DATA SHOWN =>
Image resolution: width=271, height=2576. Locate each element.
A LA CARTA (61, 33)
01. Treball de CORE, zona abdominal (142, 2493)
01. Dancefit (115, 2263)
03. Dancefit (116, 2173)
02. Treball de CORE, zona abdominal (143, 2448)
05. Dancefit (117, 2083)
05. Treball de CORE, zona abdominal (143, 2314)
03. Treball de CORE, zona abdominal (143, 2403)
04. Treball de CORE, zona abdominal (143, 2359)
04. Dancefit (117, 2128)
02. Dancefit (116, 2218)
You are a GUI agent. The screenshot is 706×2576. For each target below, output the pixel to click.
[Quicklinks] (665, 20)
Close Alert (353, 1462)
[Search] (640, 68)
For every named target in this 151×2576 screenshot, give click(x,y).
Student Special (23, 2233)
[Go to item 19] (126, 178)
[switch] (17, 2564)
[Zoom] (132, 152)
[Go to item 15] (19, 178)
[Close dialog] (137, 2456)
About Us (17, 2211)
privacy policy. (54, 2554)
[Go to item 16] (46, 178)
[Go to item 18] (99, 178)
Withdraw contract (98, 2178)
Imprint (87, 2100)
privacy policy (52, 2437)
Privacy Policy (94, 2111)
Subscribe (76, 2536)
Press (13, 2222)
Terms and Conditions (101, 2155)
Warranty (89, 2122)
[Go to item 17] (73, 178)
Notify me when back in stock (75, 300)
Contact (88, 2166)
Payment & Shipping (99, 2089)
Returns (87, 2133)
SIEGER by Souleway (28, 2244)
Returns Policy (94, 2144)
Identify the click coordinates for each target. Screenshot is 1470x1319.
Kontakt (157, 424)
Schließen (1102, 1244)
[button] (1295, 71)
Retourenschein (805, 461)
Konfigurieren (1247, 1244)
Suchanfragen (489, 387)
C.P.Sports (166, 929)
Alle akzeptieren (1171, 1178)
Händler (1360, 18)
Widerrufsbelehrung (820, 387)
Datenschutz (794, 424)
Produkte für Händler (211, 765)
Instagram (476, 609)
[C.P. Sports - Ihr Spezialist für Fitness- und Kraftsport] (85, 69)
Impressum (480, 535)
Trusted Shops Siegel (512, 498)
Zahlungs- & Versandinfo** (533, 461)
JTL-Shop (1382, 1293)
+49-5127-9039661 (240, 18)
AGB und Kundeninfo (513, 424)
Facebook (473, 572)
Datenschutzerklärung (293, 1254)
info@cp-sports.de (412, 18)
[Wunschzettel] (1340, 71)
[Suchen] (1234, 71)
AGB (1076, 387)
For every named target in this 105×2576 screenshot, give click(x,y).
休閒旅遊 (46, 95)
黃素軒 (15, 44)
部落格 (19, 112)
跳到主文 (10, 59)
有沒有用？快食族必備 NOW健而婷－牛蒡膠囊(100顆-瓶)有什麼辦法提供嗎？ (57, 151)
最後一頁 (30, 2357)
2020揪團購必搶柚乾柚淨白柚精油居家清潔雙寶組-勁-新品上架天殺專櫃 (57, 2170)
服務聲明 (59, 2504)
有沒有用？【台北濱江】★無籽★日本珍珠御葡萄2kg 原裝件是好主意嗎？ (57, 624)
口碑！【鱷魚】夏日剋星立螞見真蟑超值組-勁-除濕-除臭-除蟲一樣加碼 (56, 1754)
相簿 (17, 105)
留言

WORK REQUEST =>
Your reply should repeat the entries above in full, with every character intact.

RESULT OF THE EXERCISE =>
Image resolution: width=271, height=2576. Locate each element.
A LA CARTA (61, 33)
01. Treball de CORE, zona abdominal (142, 2493)
01. Dancefit (115, 2263)
03. Dancefit (116, 2173)
02. Treball de CORE, zona abdominal (143, 2448)
05. Dancefit (117, 2083)
05. Treball de CORE, zona abdominal (143, 2314)
03. Treball de CORE, zona abdominal (143, 2403)
04. Treball de CORE, zona abdominal (143, 2359)
04. Dancefit (117, 2128)
02. Dancefit (116, 2218)
You are a GUI agent. The screenshot is 706×2576. For each target below, output the pixel to click.
[Quicklinks] (665, 20)
Close Alert (353, 1462)
[Search] (640, 68)
For every named target in this 151×2576 screenshot, give click(x,y).
Student Special (23, 2233)
[Go to item 19] (126, 178)
[switch] (17, 2564)
[Zoom] (132, 152)
[Go to item 15] (19, 178)
[Close dialog] (137, 2456)
About Us (17, 2211)
privacy policy. (54, 2554)
[Go to item 16] (46, 178)
[Go to item 18] (99, 178)
Withdraw contract (98, 2178)
Imprint (87, 2100)
privacy policy (52, 2437)
Privacy Policy (94, 2111)
Subscribe (76, 2536)
Press (13, 2222)
Terms and Conditions (101, 2155)
Warranty (89, 2122)
[Go to item 17] (73, 178)
Notify me when back in stock (75, 300)
Contact (88, 2166)
Payment & Shipping (99, 2089)
Returns (87, 2133)
SIEGER by Souleway (28, 2244)
Returns Policy (94, 2144)
Identify the click coordinates for each target. Screenshot is 1470x1319.
Kontakt (157, 424)
Schließen (1102, 1244)
[button] (1295, 71)
Retourenschein (805, 461)
Konfigurieren (1247, 1244)
Suchanfragen (489, 387)
C.P.Sports (166, 929)
Alle akzeptieren (1171, 1178)
Händler (1360, 18)
Widerrufsbelehrung (820, 387)
Datenschutz (794, 424)
Produkte für Händler (211, 765)
Instagram (476, 609)
[C.P. Sports - Ihr Spezialist für Fitness- und Kraftsport] (85, 69)
Impressum (480, 535)
Trusted Shops Siegel (512, 498)
Zahlungs- & Versandinfo** (533, 461)
JTL-Shop (1382, 1293)
+49-5127-9039661 (240, 18)
AGB und Kundeninfo (513, 424)
Facebook (473, 572)
Datenschutzerklärung (293, 1254)
info@cp-sports.de (412, 18)
[Wunschzettel] (1340, 71)
[Suchen] (1234, 71)
AGB (1076, 387)
For every named target in this 105×2576 screenshot, give click(x,y).
休閒旅遊 (46, 95)
黃素軒 (15, 44)
部落格 (19, 112)
跳到主文 (10, 59)
有沒有用？快食族必備 NOW健而婷－牛蒡膠囊(100顆-瓶)有什麼辦法提供嗎？ (57, 151)
最後一頁 (30, 2357)
2020揪團購必搶柚乾柚淨白柚精油居家清潔雙寶組-勁-新品上架天殺專櫃 (57, 2170)
服務聲明 (59, 2504)
有沒有用？【台北濱江】★無籽★日本珍珠御葡萄2kg 原裝件是好主意嗎？ (57, 624)
口碑！【鱷魚】夏日剋星立螞見真蟑超值組-勁-除濕-除臭-除蟲一樣加碼 (56, 1754)
相簿 (17, 105)
留言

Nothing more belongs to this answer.